Influenza 2018, 4 milioni di italiani a letto

Sono ben 4 mila gli italiani messi a letto dall’influenza 2018 in questo nuovo anno. Solo nelle prime due settimane di gennaio i numeri sono di 832 mila contagiati secondo le stime di Influnet. Ma come si può far fronte a questa ondata di virus, e soprattutto, perché i vaccini non hanno funzionato? Vediamo di fare chiarezza e dare qualche consiglio utile a chi si trova a letto con la febbre o a chi teme il contagio.

L’influenza 2018, come riconoscerla

Il virus dell’influenza del 2018 (in parte iniziata nel 2017) ha due fasi sostanziali di evoluzione. Durante la prima, che dura solo qualche giorno, si possono ravvisare sintomi acuti come febbre, tosse, dolori articolari e muscolari, senso di spossatezza, mal di testa, debolezza, mancanza di appetito. In alcuni casi si segnalano anche nausea e vomito. In questa prima fase la febbre può arrivare a toccare anche picchi molto elevati, in tal caso prendere un antipiretico e non abbassare la febbre di colpo.

Dopo questa prima fase si presenta una seconda fase in cui si ravvisano soprattutto forte tosse, secrezioni di catarro, dolori articolari, diarrea, vomiti, talvolta febbre, ma più bassa rispetto alla prima fase.

Cosa fare se si contrae l’influenza

Iniziamo subito col dire le cose da non fare: non prendere antibiotici se non sotto stretto consiglio medico.
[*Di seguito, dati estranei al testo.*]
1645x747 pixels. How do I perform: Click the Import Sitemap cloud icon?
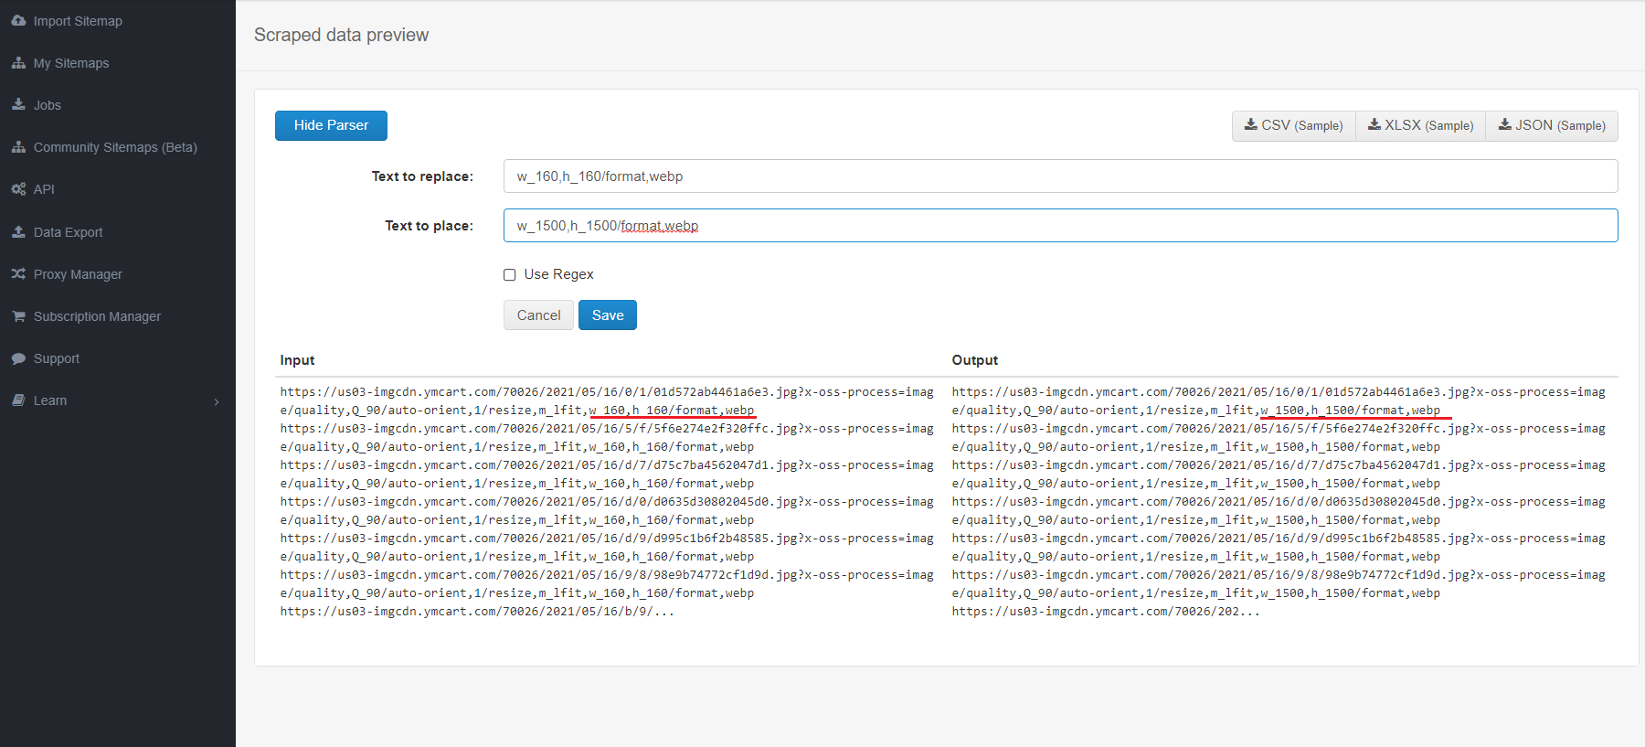click(18, 20)
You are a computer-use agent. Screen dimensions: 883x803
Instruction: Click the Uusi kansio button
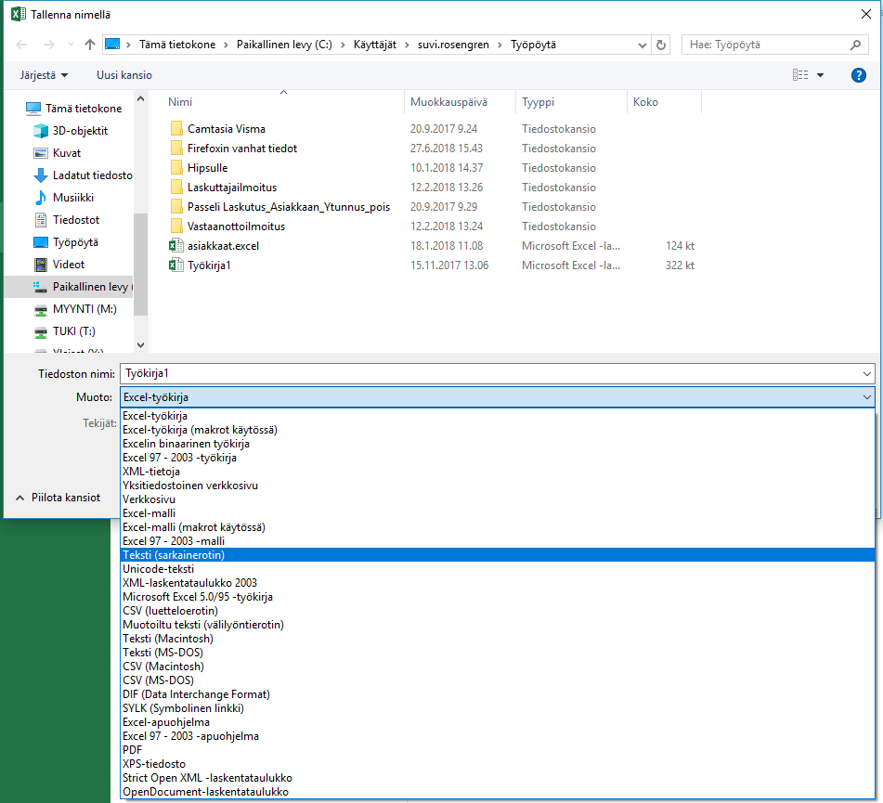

L’influenza, infatti, è una forma virale, l’antibiotico serve per le forme batteriche, quindi in caso di complicanze quali otiti, broncopolmoniti, polmoniti, ma sarà il medico curante a stabilirne l’effettiva necessità. Per combattere i sintomi dell’influenza, invece, occorre stare a riposo e al caldo, mangiare leggero e soprattutto bere molta acqua per idratarsi, specialmente in caso di episodi di diarrea e vomiti dove si perdono molti liquidi.

influenzaPer quanto riguarda i bambini, se sono in buona salute e non si tratta di neonati, in generale, non ci si dovrebbe preoccupare troppo, ovviamente monitorare la febbre e se elevata e abbassarla con gli antipiretici nel caso il bambino mostri segni di insofferenza. Ovviamente se sopraggiungono complicazioni quali otiti, tonsilliti, o si notano difficoltà respiratorie, portare subito il bambino dal pediatra.

Anche per gli anziani i consigli sono gli stessi, ma si può presentare il problema di un anziano allettato. In questo caso si può richiedere un’assistenza domiciliare a Roma, o a Milano, o in tutte le città che offrono questo servizio. Si può chiedere quindi la visita di un medico a domicilio ed eventualmente a questa seguiranno ulteriori accertamenti specialistici. A meno che non subentrino complicanze non sarà necessario richiedere il ricovero per l’anziano e si eviteranno estenuanti code al pronto soccorso.

Perché il vaccino per l’influenza non ha funzionato

Ormai è su tutti i giornali, il vaccino antinfluenzale 2018 non ha funzionato, non come avrebbe dovuto. Come mai? A quanto dichiarano gli esperti, nel vaccino trivalente messo in commercio questa stagione, mancava proprio il virus che maggiormente si è diffuso nel nostro Paese. Il virus in questione è il B Yamagata, incluso solo nel quadrivalente. Ma come mai i medici non hanno consigliato questa versione del vaccino e hanno lasciato che i pazienti si vaccinassero col trivalente?

Semplicemente perché non si possiede la sfera di cristallo. La scelta dei virus da “inserire” all’interno del vaccino antinfluenzale si fa mesi prima, se non anche un anno prima, della diffusione ipotizzata dell’epidemia. Ci si basa quindi su congetture, supposizioni, sebbene suffragate da stime attendibili. Delle volte però, i virus sono imprevedibili.